Three letters that show up everywhere in AI conversations — in product demos, vendor pitches, and the sentence "oh, we'll just use RAG for that" — and almost nobody stops to say what they mean. If you've been nodding along, this one's for you.
RAG matters to working professionals more than most jargon, because it's the answer to a frustration you've probably already had: why doesn't this AI tool know anything about my company, my documents, my actual work? RAG is how you fix that — and understanding it changes what you think these tools can do for you.
This piece is part of our Terminology Tamer series, alongside our guides to large language models and AI agents. By the end, you'll be able to define RAG in one sentence, picture how it works, and recognise it in the tools you already use.
The one-sentence answer
RAG — retrieval-augmented generation — is a technique that lets an AI tool look things up in a specific set of documents before it answers, so its response is grounded in that source material rather than only its training.
Read that again with the frustration in mind. A plain language model only knows what it was trained on — a general snapshot of the internet, frozen at some point, with nothing about your business in it. RAG bolts on a step: first go and find the relevant material, then write the answer using it.
The three words even spell out the recipe. Retrieval — find the relevant documents. Augmented — add them to the question. Generation — write the answer from that combined material.
The open-book exam
Here's the mental model that makes it stick.
A plain language model answering from training alone is sitting a closed-book exam. It's relying entirely on what it happened to memorise. For general knowledge that's often fine — but ask about your company's refund policy and it has nothing to go on, so it either admits that or, worse, makes something up.
RAG turns it into an open-book exam.
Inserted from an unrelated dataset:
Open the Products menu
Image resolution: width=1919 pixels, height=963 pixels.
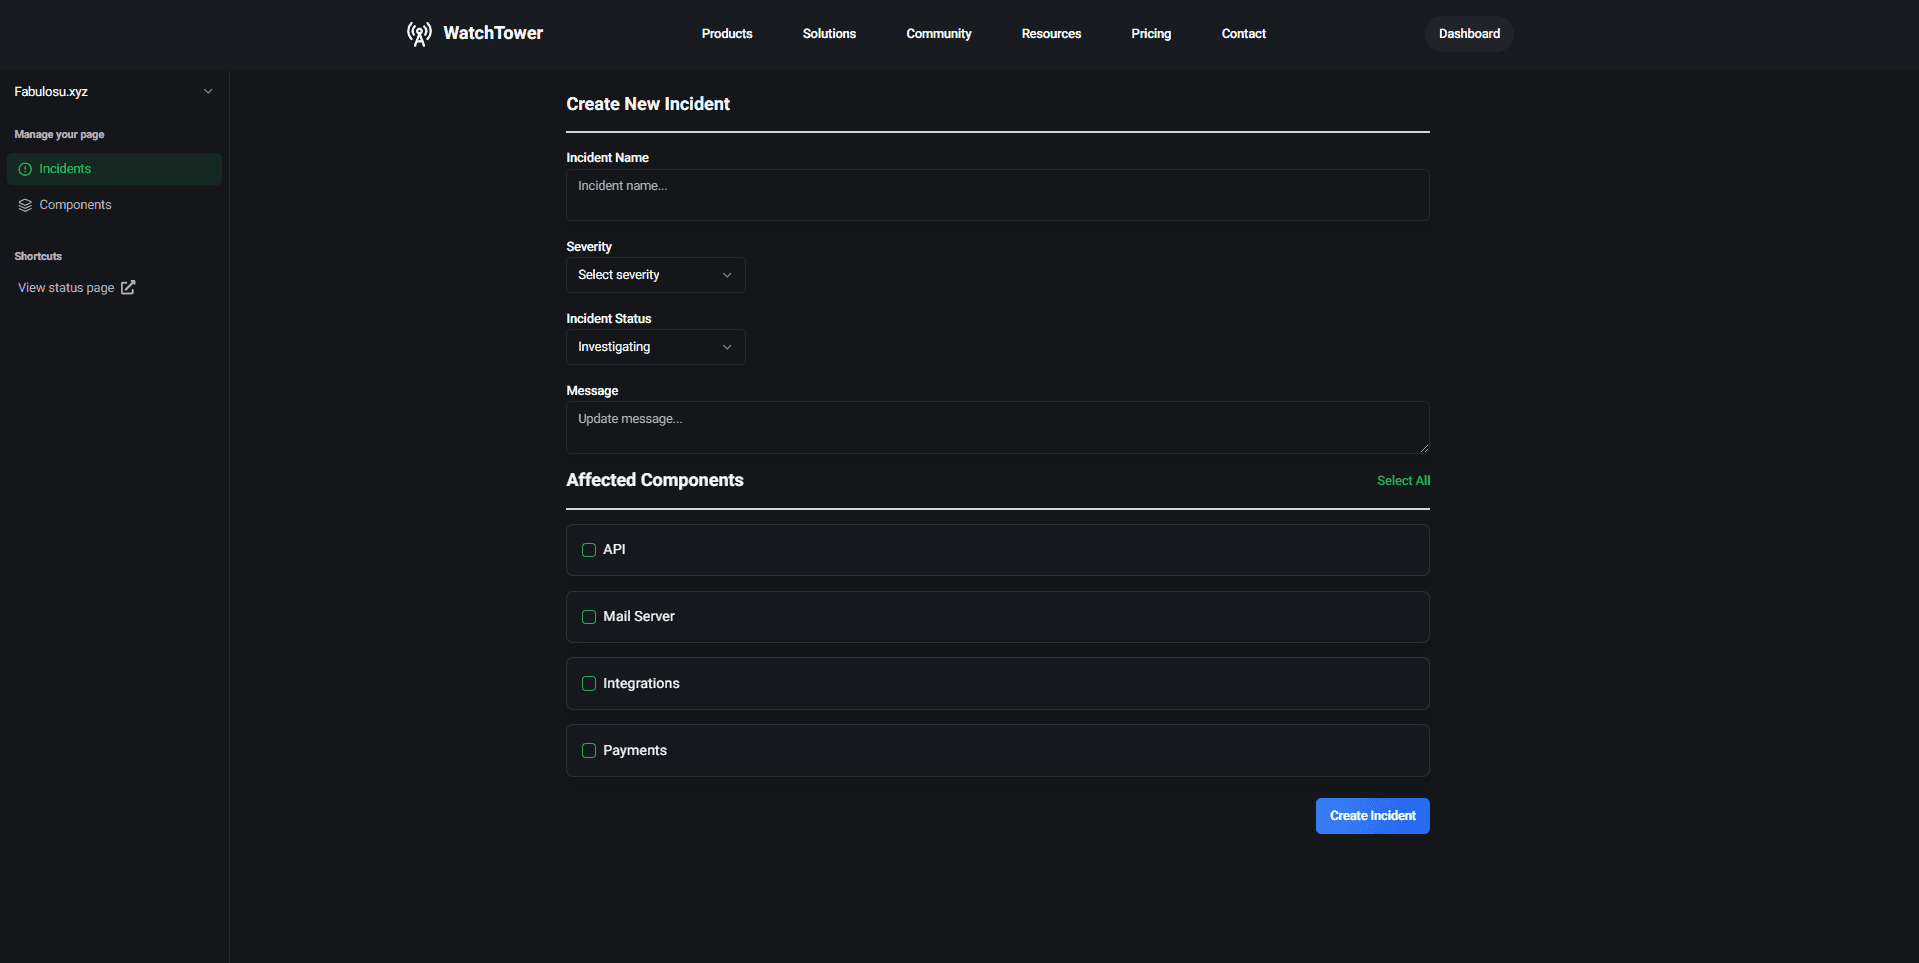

Before answering, the tool is handed the exact pages it needs — your policy document, your product manual, last quarter's report — and told "answer using these." It's still the same capable writer. It just isn't working from memory any more. It's working from the source in front of it.
That's the whole idea. And it's why RAG is the most common way companies make AI genuinely useful on their own information.
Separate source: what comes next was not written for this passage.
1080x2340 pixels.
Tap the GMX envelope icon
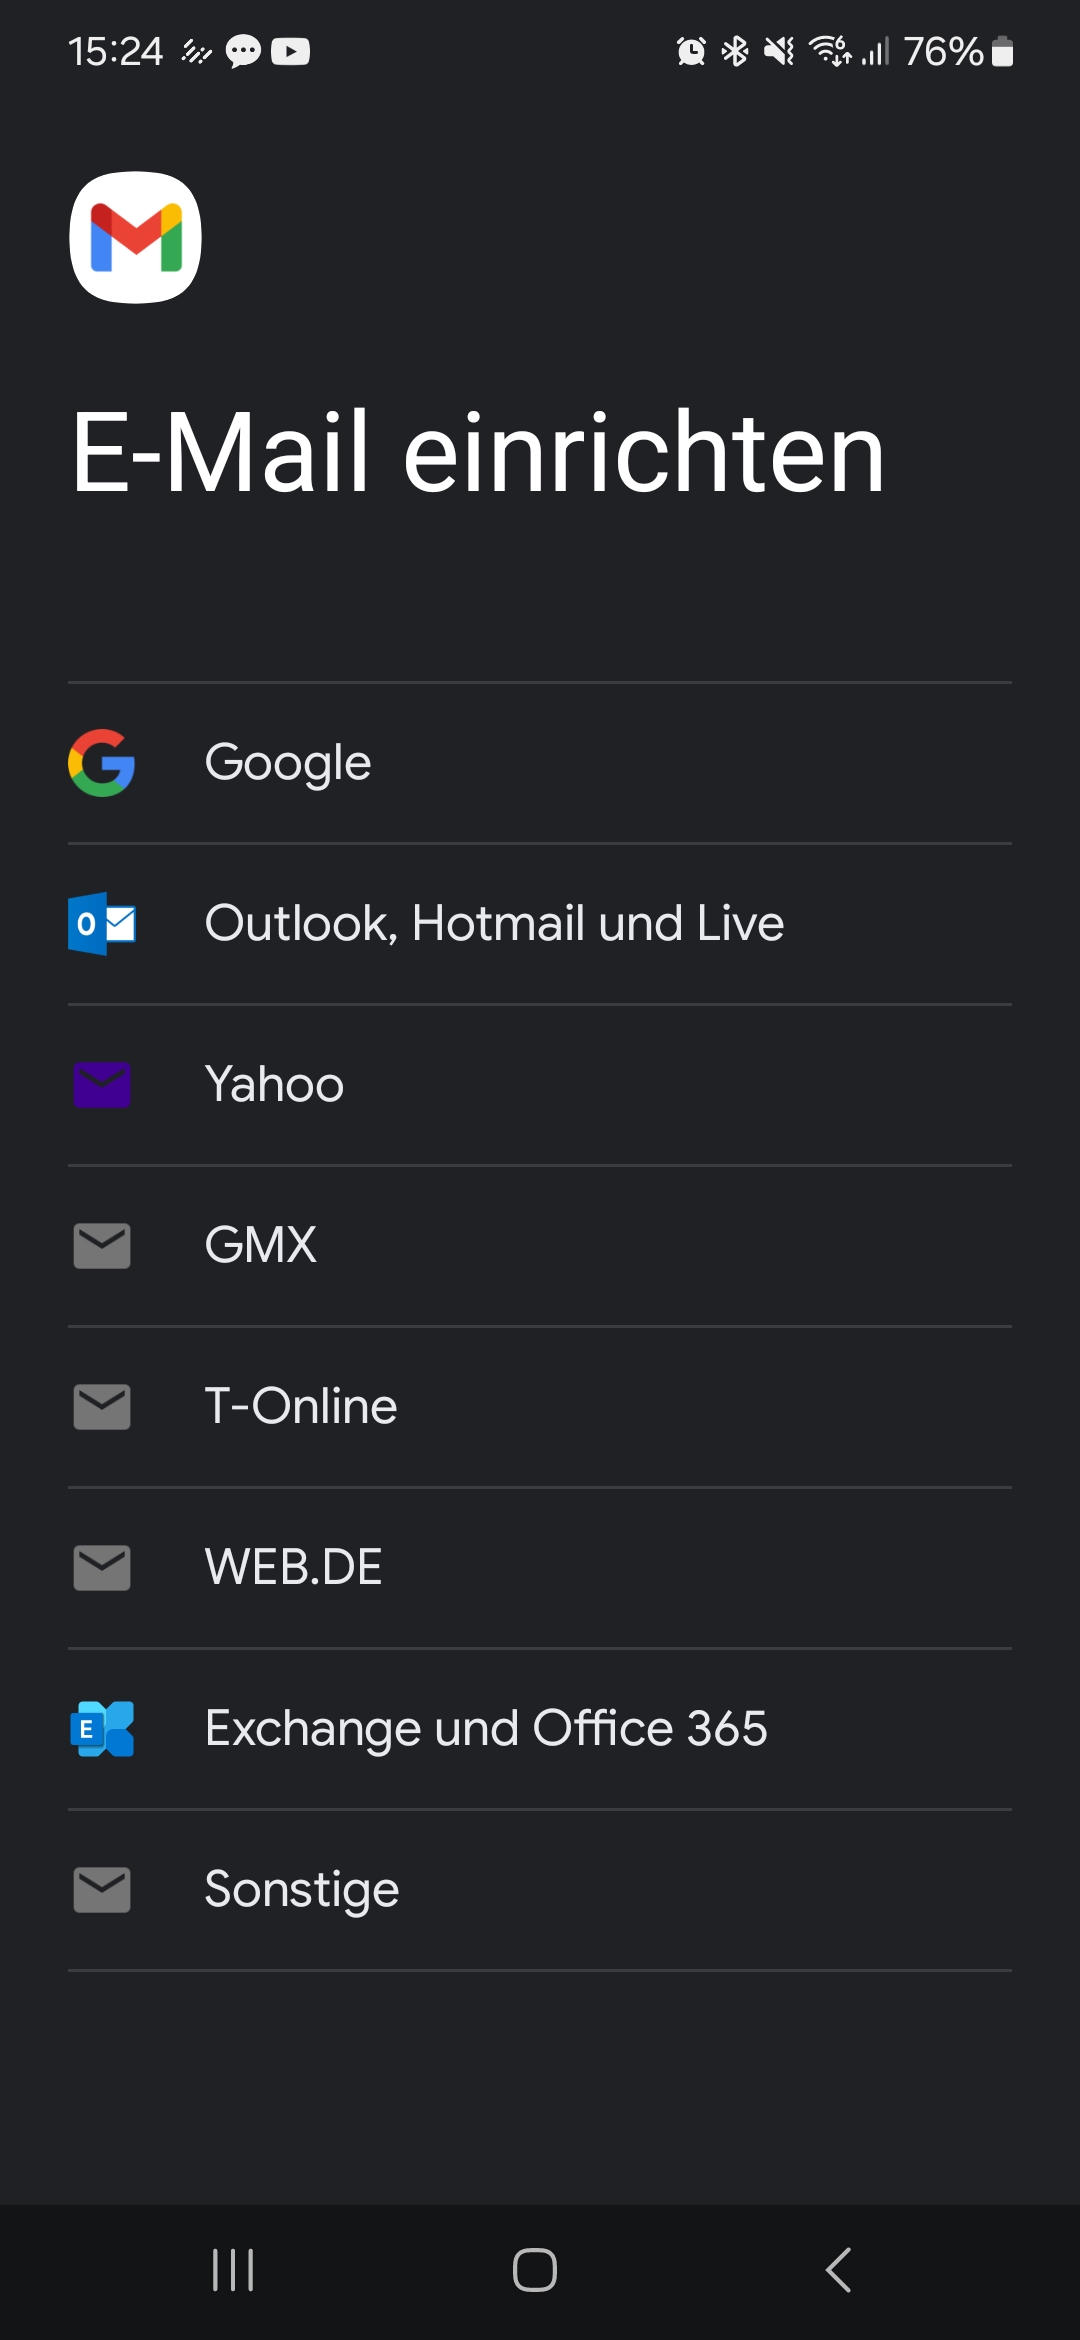tap(101, 1246)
🧠 Quick Challenge: Your team wants an AI assistant that can answer staff questions about your 200-page internal HR handbook, accurately and with references. Based on what you've read, what's the best fit?
- A) A plain chatbot, asked the questions directly
- B) A RAG setup that retrieves the relevant handbook sections before answering
- C) Asking staff to read the handbook themselves
Answer: B) A RAG setup. A plain chatbot has never seen your handbook and would guess or hallucinate. RAG retrieves the specific sections that match each question and grounds the answer in them — which is exactly the "open-book exam" we just described, and why it can cite real references.
How RAG actually works
You don't need the engineering, but the shape is worth seeing — it's three steps.
- Retrieve. When you ask a question, the system searches a collection of documents — your files, a knowledge base, a website — and pulls out the passages most relevant to your question.
- Augment. Those passages get added to your question behind the scenes, so the model receives both "here's what was asked" and "here's the relevant source material."
- Generate. The model writes its answer using that supplied material, ideally pointing back to which source each part came from.
The payoff is in step three: because the answer is built from retrieved sources rather than memory, it can be more current, more specific to you, and far easier to trust — you can check it against the source it cited.